Phase 1 - In 2005 the first phase of the Public Safety of the Community of Madrid Project was begun, with 570 agents and 16 municipalities: El Escorial, Boadilla del Monte, Arganda, Colmenar Viejo, San Fernando de Henares, Rivas- Vaciamadrid, the Alamo, Parla, Coslada, Pozuelo de Alarcón, Alcobendas, Torrejón de Ardoz, Alcalá de Henares, Fuenlabrada, Getafe, Alcorcón and Leganes . Each of these councils was assigned a BESCAM group.

Phase 2 - Also in 2005, there were a total of 370 more agents, distributed among 15 municipalities: Algete, Aranjuez, Galapagar, Guadarrama, Mejorada del Campo, Pinto, Torrelodones, Tres Cantos, Valdemoro, Villanueva de la Cañada, Villaviciosa de Odon, Collado Villalba, Las Rozas de Madrid, Majadahonda and San Sebastian de los Reyes .

Phase 3 - Started on November 3, 2005, adding 2 new locations, Ciempozuelos and Navalcarnero, and 440 new police officers to reinforce 34 existing operational bases.

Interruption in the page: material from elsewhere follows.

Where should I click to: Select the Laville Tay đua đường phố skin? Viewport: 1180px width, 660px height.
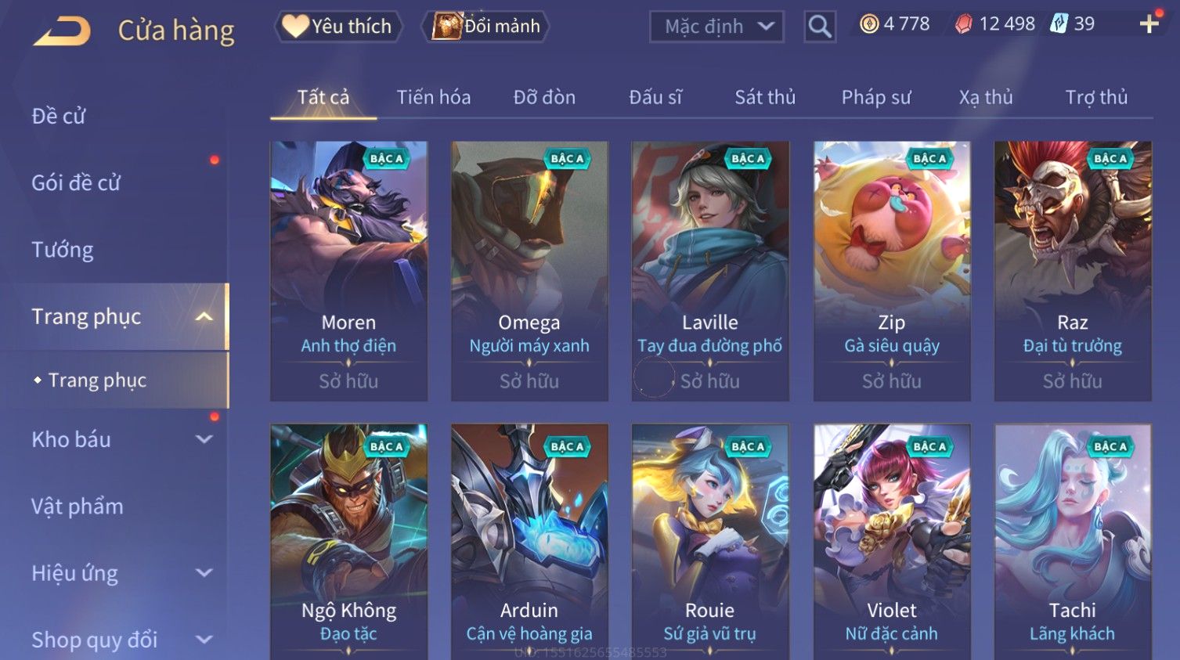710,271
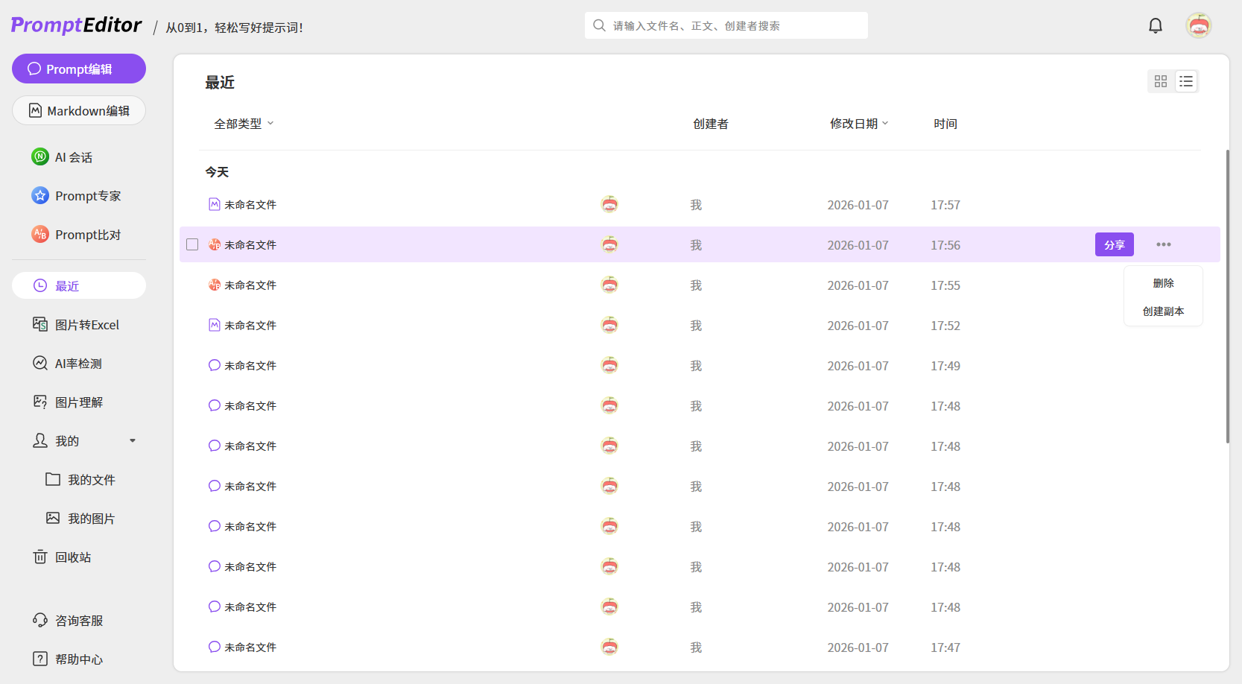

Phase 4 - In November 2006, new recruits entered the Police academy who would subsequently join the police units in San Martin de la Vega, Humanes de Madrid, El Escorial, Alpedrete, Meco, Villanueva del Pardillo, Moralzarzal, Velilla de San Antonio, Valdemorillo, Arroyomolinos, San Agustin de Guadalix, Brunete, Griñón, Soto del Real, Cercedilla, Robledo de Chavela and Valdemoro .

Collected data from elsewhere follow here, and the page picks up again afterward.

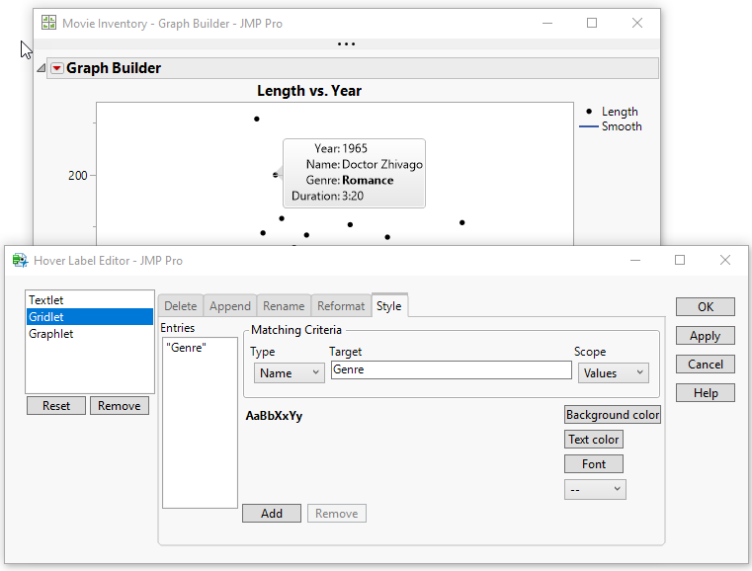Select the "Genre" entry in Entries list

[x=186, y=348]

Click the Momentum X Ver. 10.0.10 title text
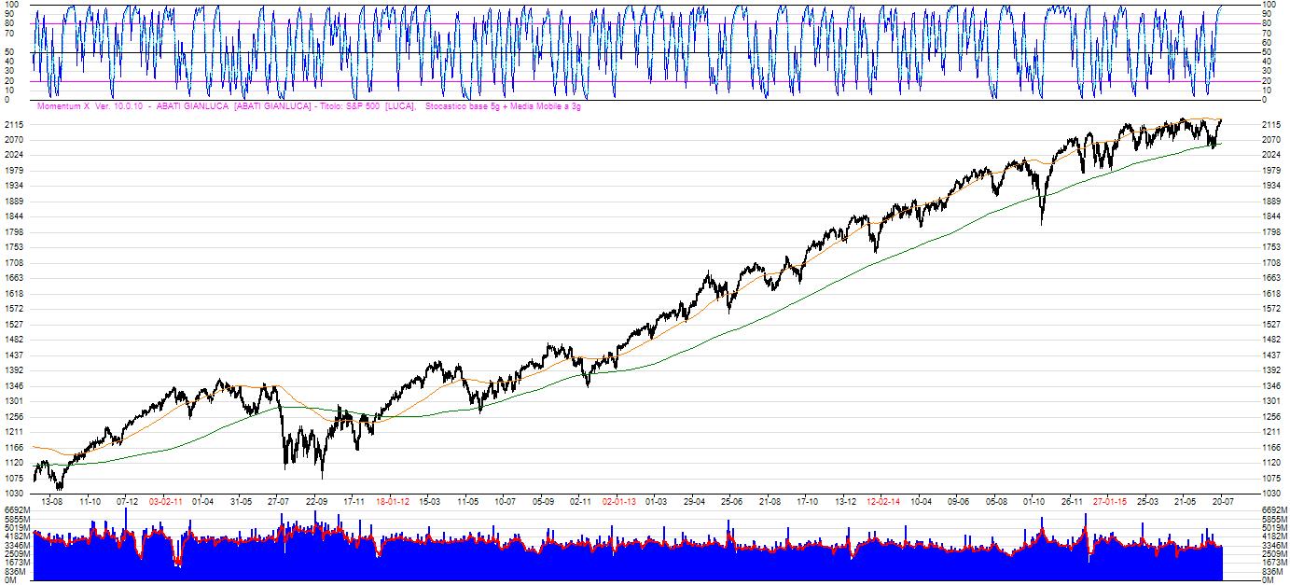[90, 107]
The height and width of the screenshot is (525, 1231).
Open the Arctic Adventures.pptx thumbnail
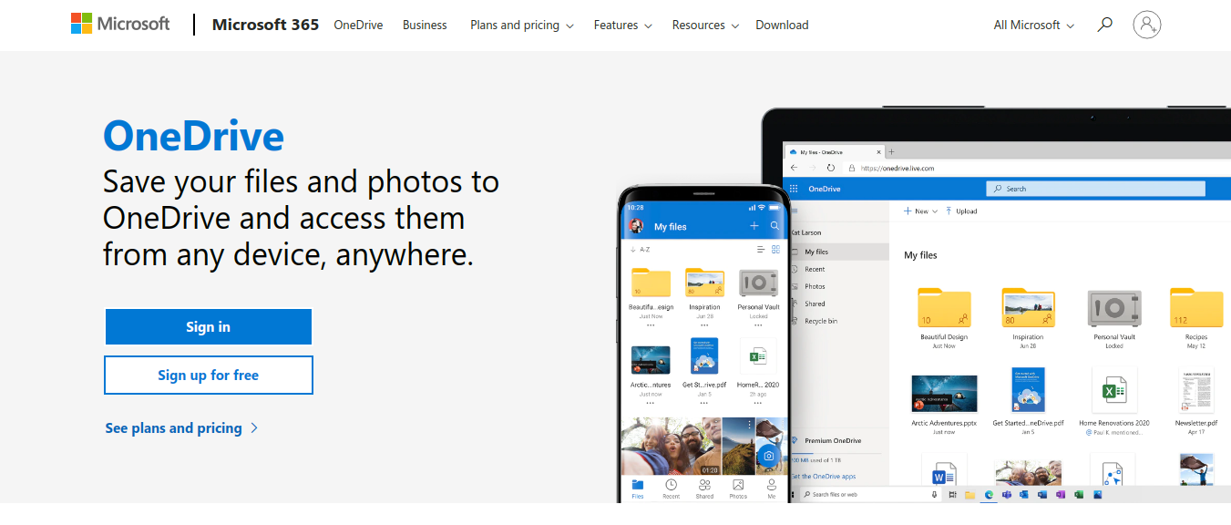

Phase 5 - Throughout 2007, the Public Security project was extended to 102 municipalities in the region. Thus, added to the fifty locations already included in this project, were 52 further municipalities, in which public security was provided by 500 local police officers. The Regional Government thus meets the Government's commitment to roll out the Regional Public Safety Project in all those towns in the region with local police forces (except the capital), thus providing the people of Madrid with 2,500 new police officers.

The agreement is in effect for the next 15 years until 2018, and will be renewed automatically for the same period.

==Project termination==

On December 30, 2020, the end of the BESCAM project was announced to give way to the new Integral Security Strategy in the Community of Madrid: the ESICAM179, as an umbrella for action on a medium-term horizon, aimed at the one hundred and seventy-nine municipalities of the Community of Madrid.